Your goal>
Check each line of the data for the string "small". Report how many have it, and give nothing else.

+++

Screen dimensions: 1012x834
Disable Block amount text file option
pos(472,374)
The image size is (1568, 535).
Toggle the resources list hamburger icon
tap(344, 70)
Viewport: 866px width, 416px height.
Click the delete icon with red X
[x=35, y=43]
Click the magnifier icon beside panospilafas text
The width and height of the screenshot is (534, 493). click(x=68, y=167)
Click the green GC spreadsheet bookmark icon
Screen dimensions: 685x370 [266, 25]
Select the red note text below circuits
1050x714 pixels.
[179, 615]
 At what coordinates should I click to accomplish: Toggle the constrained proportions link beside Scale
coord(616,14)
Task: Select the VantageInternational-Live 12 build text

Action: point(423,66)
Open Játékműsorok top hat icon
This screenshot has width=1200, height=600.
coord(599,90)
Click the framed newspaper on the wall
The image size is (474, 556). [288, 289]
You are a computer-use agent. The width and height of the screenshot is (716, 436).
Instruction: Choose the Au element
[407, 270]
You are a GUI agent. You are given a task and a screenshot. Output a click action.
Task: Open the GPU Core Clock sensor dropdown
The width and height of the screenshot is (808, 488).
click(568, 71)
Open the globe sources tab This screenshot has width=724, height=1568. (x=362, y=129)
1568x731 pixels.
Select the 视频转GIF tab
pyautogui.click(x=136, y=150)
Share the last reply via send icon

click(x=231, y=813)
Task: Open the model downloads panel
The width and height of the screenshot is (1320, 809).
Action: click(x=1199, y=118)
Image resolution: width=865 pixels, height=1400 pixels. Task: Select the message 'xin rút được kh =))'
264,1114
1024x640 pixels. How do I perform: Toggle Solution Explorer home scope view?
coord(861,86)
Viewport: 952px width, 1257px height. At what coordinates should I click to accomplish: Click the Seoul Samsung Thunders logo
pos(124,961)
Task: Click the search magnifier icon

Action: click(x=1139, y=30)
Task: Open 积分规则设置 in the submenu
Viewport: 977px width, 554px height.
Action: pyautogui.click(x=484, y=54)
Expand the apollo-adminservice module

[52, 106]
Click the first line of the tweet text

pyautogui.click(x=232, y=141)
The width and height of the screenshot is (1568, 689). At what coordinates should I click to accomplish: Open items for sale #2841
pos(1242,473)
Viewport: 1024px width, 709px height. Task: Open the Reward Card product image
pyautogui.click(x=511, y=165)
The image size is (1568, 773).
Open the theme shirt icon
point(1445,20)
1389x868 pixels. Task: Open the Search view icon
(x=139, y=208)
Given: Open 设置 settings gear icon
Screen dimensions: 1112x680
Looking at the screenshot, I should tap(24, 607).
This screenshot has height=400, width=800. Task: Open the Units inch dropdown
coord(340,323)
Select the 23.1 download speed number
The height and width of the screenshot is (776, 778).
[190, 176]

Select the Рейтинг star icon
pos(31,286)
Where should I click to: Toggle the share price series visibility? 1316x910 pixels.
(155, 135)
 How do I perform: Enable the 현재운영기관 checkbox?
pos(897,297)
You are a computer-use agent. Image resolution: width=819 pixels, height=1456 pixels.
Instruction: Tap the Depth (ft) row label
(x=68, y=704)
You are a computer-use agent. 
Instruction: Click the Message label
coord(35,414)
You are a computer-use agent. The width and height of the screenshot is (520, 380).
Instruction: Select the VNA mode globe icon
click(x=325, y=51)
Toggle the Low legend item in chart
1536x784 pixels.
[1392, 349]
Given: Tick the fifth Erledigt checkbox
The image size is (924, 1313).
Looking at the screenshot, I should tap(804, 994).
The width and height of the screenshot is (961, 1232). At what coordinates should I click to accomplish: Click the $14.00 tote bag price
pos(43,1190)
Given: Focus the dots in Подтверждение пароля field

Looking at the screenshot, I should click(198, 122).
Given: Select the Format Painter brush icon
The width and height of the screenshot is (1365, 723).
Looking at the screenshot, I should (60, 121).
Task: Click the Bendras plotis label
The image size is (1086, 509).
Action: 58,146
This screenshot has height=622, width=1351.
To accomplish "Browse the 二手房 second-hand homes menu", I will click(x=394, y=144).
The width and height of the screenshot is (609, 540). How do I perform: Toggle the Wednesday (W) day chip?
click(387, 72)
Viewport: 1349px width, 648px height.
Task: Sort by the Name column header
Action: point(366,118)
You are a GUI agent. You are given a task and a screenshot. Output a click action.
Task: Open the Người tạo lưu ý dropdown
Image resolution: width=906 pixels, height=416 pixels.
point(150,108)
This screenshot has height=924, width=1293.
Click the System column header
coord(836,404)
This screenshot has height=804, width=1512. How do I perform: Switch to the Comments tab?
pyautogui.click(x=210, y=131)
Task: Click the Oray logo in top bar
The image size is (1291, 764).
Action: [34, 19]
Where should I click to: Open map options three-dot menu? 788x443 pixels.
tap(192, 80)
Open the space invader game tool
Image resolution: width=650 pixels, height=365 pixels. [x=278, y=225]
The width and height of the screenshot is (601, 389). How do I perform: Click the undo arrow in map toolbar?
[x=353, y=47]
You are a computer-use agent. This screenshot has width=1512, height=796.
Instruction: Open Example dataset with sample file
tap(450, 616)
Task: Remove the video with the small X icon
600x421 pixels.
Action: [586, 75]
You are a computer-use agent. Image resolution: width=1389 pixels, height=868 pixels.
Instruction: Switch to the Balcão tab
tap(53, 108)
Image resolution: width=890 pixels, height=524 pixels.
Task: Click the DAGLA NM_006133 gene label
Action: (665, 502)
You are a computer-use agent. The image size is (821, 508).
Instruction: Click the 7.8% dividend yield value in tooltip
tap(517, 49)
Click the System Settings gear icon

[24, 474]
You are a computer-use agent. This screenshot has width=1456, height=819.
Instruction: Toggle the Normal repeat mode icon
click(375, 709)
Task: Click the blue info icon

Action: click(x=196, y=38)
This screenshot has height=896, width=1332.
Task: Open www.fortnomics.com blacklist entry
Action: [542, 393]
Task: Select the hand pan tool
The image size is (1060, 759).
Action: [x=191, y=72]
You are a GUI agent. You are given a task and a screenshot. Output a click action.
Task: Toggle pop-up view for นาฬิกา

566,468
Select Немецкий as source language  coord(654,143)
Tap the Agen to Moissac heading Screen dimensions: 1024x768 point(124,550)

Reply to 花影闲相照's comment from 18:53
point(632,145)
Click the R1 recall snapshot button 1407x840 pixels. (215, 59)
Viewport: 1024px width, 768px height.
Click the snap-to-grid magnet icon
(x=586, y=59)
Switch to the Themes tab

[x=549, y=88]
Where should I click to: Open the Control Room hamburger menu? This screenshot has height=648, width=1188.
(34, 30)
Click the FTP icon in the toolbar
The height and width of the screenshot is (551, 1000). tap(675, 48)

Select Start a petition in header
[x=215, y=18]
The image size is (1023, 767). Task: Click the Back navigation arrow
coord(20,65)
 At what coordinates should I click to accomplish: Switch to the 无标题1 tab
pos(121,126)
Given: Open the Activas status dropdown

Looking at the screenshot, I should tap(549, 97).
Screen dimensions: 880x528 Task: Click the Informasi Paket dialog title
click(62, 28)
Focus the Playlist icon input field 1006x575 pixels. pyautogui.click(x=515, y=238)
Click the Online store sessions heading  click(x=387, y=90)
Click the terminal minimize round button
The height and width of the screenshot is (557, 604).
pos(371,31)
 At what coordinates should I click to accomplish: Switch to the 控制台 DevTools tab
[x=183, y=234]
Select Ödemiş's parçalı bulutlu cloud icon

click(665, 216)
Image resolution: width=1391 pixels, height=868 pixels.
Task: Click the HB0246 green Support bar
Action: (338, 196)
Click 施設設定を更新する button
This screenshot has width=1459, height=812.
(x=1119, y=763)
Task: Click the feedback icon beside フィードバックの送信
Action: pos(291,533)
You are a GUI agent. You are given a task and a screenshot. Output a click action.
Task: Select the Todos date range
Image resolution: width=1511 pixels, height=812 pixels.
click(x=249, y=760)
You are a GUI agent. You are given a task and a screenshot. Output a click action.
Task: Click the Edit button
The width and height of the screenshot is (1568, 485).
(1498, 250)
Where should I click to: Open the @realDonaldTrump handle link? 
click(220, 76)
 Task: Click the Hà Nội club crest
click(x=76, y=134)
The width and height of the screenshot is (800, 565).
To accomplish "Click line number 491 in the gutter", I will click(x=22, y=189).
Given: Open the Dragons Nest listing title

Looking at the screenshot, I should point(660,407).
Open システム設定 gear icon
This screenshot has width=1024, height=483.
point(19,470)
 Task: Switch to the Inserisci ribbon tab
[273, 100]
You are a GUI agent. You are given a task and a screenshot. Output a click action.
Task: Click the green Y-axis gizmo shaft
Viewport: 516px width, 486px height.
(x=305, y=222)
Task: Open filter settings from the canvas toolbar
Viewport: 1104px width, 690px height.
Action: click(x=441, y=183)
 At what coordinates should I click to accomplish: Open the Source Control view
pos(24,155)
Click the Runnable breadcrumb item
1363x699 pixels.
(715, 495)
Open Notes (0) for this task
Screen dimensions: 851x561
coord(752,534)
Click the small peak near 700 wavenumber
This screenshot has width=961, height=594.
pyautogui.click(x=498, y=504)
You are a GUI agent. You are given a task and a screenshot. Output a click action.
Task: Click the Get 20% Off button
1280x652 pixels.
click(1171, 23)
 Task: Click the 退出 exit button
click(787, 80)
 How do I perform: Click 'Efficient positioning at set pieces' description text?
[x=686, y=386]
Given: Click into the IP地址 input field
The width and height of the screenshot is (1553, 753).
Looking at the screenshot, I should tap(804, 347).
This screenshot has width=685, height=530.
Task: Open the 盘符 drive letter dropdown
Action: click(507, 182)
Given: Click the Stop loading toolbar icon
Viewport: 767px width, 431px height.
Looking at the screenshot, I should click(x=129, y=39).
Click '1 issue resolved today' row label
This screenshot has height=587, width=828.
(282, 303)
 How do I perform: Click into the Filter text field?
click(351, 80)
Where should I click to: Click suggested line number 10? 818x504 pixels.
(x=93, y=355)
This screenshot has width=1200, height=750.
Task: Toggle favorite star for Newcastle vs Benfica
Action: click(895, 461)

+++

Response>
2